I’m posting something different today: a poem that I wrote many years ago about my father.
He died in 1997 at age 76. A few years prior to that, I began to talk with him about his childhood and his life and encouraged him to write down his stories. He wrote down many of the stories of his life in ruled notebooks.
This poem was a yearning to understand the dreams that my father had and how they were changed by his life circumstances.
Tomorrow, I will post about how my own dreams were changed by obsessive-compulsive disorder and depression.

On my father being 72

I.
I watched my father walk through the cows.
Black Angus cows. They snorted, shifted, chewed.
He didn’t run when they knocked against him.
He never ran from them.

He climbed atop the dull red tractor,
settled into the old pillow tied to the metal seat.
He pulled away from the herd, headed to the stable,
the wagon following, me on the wagon.
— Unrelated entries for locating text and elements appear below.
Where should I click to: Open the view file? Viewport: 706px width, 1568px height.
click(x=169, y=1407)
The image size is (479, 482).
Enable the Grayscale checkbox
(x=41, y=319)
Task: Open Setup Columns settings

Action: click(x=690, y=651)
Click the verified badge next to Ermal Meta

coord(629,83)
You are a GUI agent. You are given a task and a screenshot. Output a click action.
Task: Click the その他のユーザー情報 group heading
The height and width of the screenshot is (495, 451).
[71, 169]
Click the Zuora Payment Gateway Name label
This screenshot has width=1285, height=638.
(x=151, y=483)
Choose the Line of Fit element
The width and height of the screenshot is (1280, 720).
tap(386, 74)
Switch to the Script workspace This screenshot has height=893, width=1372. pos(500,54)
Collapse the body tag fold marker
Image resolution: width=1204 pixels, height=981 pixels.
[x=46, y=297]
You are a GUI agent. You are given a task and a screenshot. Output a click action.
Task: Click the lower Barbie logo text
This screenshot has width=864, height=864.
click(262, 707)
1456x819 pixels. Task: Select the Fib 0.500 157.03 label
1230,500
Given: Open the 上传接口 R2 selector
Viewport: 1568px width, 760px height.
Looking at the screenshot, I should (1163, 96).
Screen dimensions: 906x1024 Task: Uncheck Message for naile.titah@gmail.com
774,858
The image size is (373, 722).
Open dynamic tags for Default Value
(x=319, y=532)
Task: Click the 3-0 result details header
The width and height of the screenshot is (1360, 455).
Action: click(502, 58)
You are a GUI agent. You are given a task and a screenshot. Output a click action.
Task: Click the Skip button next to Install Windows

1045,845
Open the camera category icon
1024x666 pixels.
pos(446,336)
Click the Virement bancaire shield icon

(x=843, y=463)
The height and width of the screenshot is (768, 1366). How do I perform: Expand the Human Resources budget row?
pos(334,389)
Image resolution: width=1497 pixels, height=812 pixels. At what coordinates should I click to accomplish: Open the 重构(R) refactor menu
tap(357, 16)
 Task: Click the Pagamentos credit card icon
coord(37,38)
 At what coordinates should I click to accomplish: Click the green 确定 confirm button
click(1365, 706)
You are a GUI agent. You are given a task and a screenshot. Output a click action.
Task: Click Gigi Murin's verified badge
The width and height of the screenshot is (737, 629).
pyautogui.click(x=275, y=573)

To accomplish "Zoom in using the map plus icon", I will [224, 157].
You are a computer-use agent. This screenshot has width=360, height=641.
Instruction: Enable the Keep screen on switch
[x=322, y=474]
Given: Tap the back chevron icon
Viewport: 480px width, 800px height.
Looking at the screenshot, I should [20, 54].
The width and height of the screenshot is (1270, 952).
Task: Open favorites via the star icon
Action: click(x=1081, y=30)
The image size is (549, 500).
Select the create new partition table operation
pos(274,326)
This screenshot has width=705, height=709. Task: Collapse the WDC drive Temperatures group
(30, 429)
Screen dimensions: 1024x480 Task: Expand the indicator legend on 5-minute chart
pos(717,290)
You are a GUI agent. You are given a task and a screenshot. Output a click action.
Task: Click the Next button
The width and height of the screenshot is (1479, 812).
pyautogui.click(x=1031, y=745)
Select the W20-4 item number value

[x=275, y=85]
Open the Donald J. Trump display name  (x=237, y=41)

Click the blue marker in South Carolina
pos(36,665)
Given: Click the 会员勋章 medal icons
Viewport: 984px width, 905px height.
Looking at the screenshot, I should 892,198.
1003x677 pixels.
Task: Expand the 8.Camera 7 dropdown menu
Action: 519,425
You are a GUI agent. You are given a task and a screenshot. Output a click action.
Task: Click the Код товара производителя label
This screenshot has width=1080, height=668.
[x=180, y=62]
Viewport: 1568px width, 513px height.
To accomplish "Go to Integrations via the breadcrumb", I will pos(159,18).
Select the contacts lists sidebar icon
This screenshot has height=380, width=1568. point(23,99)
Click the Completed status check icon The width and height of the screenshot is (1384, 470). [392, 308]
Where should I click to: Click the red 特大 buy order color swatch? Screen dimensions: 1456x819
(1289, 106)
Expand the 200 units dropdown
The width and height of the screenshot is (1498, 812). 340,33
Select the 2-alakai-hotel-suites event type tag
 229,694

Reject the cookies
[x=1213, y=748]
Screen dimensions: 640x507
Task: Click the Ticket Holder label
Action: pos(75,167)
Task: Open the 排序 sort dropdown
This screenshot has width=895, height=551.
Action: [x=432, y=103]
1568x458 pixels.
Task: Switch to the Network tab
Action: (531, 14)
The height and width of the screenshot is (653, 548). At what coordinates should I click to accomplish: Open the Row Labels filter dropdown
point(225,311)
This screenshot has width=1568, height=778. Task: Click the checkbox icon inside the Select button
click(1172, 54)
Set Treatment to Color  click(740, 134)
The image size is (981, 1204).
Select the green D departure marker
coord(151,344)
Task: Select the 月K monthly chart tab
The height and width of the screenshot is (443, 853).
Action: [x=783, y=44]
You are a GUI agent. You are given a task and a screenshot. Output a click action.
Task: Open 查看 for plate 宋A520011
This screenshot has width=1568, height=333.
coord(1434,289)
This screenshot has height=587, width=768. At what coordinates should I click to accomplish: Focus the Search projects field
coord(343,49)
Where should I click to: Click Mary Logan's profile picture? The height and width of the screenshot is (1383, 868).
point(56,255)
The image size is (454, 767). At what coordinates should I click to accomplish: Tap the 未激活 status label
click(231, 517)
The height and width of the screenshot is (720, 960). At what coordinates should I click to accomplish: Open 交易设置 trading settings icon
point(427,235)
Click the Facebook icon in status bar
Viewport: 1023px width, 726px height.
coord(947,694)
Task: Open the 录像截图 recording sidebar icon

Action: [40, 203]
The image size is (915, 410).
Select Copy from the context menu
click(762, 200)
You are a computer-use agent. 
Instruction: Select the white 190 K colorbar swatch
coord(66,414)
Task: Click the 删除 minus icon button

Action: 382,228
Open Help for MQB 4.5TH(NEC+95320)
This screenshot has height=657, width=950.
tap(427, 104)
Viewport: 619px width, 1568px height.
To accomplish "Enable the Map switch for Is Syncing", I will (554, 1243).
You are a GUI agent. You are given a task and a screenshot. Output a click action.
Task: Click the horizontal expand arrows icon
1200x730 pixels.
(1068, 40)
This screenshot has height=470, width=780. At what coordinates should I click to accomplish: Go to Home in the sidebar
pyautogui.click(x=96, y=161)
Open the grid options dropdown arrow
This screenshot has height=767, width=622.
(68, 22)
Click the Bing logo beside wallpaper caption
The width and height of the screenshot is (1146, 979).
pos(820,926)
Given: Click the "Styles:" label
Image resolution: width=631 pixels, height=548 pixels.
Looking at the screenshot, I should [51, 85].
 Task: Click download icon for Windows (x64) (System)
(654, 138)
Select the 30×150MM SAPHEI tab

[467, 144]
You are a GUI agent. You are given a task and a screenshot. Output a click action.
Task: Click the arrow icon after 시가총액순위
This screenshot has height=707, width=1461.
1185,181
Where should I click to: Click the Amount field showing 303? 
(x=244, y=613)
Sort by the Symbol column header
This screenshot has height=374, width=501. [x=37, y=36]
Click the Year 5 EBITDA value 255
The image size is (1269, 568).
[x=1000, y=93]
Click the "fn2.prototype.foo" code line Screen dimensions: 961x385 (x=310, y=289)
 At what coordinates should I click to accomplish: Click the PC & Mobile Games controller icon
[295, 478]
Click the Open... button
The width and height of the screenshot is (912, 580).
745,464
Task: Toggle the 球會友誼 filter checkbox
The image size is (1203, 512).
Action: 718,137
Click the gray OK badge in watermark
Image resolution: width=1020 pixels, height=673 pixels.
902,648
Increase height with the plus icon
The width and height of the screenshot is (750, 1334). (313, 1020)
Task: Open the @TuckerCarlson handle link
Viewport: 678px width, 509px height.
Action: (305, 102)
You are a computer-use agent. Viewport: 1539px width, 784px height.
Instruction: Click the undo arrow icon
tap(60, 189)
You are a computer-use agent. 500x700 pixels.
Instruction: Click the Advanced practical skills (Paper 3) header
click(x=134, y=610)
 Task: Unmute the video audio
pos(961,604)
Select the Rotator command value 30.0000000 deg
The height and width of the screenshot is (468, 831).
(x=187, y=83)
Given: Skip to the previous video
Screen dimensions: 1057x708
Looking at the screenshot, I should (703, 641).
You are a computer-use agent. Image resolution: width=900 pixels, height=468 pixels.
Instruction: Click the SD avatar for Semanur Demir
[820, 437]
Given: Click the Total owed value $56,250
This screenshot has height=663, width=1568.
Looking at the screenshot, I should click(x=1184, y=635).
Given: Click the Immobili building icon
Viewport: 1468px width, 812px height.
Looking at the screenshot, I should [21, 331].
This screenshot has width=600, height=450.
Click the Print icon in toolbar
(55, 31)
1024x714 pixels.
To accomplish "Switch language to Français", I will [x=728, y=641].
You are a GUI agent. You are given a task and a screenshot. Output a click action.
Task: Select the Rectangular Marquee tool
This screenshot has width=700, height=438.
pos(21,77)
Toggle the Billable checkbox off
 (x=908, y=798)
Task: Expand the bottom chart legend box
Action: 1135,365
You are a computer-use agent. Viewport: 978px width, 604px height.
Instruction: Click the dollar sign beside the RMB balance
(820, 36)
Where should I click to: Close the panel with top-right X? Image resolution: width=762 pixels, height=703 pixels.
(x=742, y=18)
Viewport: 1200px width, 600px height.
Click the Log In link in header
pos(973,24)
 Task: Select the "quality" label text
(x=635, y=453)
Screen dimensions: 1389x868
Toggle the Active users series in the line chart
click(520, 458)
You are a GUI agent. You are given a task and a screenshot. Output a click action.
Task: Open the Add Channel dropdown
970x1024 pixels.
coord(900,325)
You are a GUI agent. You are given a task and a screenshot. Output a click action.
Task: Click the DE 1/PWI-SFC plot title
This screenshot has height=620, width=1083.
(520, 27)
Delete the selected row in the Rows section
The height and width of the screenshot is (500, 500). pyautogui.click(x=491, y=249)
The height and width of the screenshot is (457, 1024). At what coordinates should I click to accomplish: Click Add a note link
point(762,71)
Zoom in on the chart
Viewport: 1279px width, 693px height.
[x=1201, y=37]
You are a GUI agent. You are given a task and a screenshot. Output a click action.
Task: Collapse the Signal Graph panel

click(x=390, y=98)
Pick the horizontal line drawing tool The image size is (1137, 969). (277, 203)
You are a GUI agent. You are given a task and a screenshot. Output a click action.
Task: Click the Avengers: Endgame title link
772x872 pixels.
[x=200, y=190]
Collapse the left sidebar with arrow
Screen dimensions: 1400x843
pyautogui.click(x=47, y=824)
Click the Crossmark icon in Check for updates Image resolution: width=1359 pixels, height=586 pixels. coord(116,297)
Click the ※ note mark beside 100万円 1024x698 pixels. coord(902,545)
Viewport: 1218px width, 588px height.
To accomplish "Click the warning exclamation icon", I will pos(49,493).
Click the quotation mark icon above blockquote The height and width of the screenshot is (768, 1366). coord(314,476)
I was 8.
I dragged a tobacco stick in the dust below.

II.
Last week I saw a man at the park
moving slower than the power walkers pumping by.
He wore brown slacks, was bent over like he needed a cane,
like he had left it on the bleachers to try just one lap.
I glanced up as I jogged by:
white hair, not gray,
the white of my father’s hair, his father’s.

IV.
If I listened to your quiet talk, would I hear your dreams?

V.
The war, I used to think, did something to my father’s dreams,
Something that marred the surface
of his war stories of New Guinea, Peleliu, Japan.
As a child, I’d ask, did it hurt when you were shot?
Now, I’d ask, where did it hurt?
Was it deep inside to the little boy
who never missed church choir practice,
who whirled round and round in a wooden toy car,
who worked the fields instead of going to school?
The young soldier who dreamed his medic’s bag
was a doctor’s bag full of the right medicine,
enough suture for the ripped battlefields?
I wonder what dreams he had that night underneath the Jeep,
huddled with his friend, his lifelong friend
who wrapped his arm again and again with narrow bandages.

He could have gone to college, to medical school,
walked the halls of the hospitals.

But he came back to the tobacco fields,
to the sticks and twine and stained hands,
to pastures with cows.
He walked down the meadow strip into the corn,
into shady tunnels.

  Have you ever wondered what happened to the dreams of a parent or someone else in your life?